WhatsApp Business: free messages are ending — what it costs your SMB starting August 2026
From August 1, 2026, Meta starts charging for its AI agent by the token; from October 1, service messages and some utility templates lose their free status. What it means for SMBs selling or supporting customers on WhatsApp.
On July 1, 2026, Meta opened its Meta Business Agent platform to any partner or business using the WhatsApp Business API — for free, for now. That free ride ends on August 1: every message the agent generates gets billed by the token, at $2 per million tokens, roughly 4 to 5 cents per message for a typical 20,000-to-25,000-token conversation. Two months later, on October 1, 2026, a second change hits everyone, AI agent or not: service messages — the free-form replies sent inside the 24-hour window after a customer writes in — stop being free. Utility templates sent inside that same window lose their free status too. For any SMB selling or supporting customers on WhatsApp, the monthly bill is about to change shape.
What exactly is changing
- →Meta Business Agent: free at launch on July 1, 2026, billed per token from August 1 — $2 per million tokens, one flat global rate, no per-country tiers.

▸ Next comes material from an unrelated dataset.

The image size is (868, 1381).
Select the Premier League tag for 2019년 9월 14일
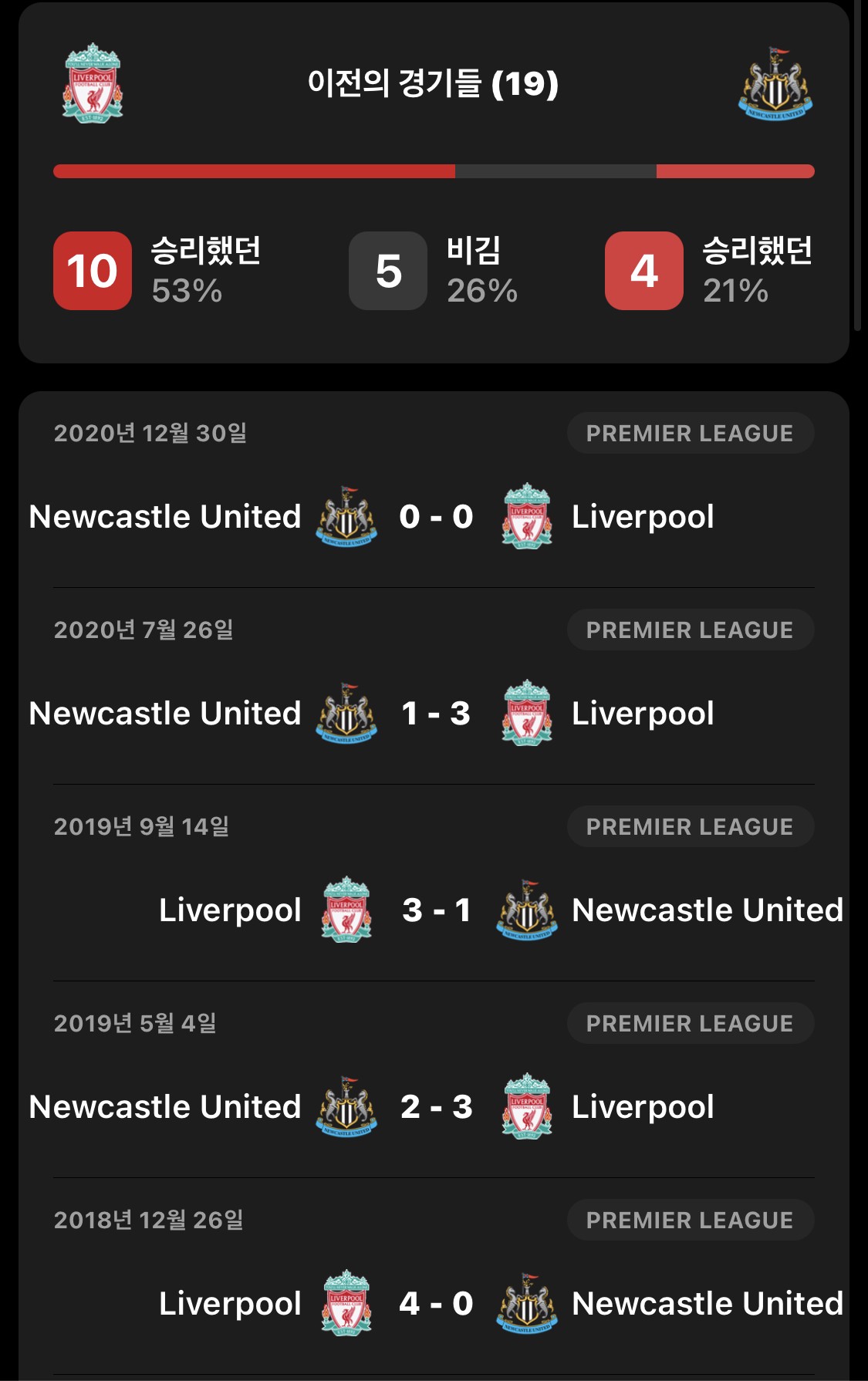[691, 826]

- →Service messages (free-form replies inside the 24-hour customer window): free until now, billed from October 1, 2026 at the same rate as utility and authentication templates in the recipient’s country.
- →Utility templates sent inside an already-open service window: also billed from October 1, 2026, where they used to be free in that specific case.
- →One detail worth noting: unlike standard utility templates, service messages get no volume discount — the per-message rate stays flat whether you send a hundred or a hundred thousand in a month.
- →The exact October rates are not published yet: Meta has committed to releasing them by September 1, 2026 at the latest.
Why Meta is changing the model
Until now, most of the cost of a WhatsApp Business conversation sat on the message that opened it — the marketing or utility template sent first. Everything that followed inside the 24-hour window, including long support back-and-forths, was free. That model rewarded businesses for trading extra messages without a second thought. By charging for every service message, with no volume discount, Meta is aligning its pricing with the actual number of exchanges — and making the chattiest conversations cost proportionally more.
What it means for your SMB
If your customer service or sales run through WhatsApp, two habits are about to pay off. First, measure: how many service messages go out each month, and what share of cases get resolved in a single exchange versus the ones that take ten rounds? Second, design conversations to answer fully on the first try instead of batting the ball back and forth. That is exactly the gap between a chatbot that loops on clarifying questions and an agent built to resolve in as few exchanges as possible — what we build, depending on the case, as an AI support desk or a WhatsApp sales agent, whether the job is after-sales service or commercial qualification. From October onward, that design difference shows up directly in euros on your Meta bill, not just in customer satisfaction scores.
Before October 1: four concrete moves
- →Pull your current monthly volume of service messages and utility templates sent inside the 24-hour window — that is the base number for estimating your future extra cost.
- →If you are testing or considering the Meta Business Agent, price out the cost per conversation at $2 per million tokens before rolling it out widely after August 1.
- →Track the service-message rates Meta has committed to publishing by September 1, 2026, and rebudget your WhatsApp line as soon as they land.
- →Revisit your conversation scripts to cut the number of exchanges needed per resolved case, rather than simply absorbing the increase.
WhatsApp remains, by a wide margin, one of the most cost-effective channels for reaching a customer — open and reply rates no email list matches. What changes is that the conversation itself now carries a price, exchange by exchange. SMBs that measure that cost before October keep control of their budget; the ones that wait will find out from the invoice.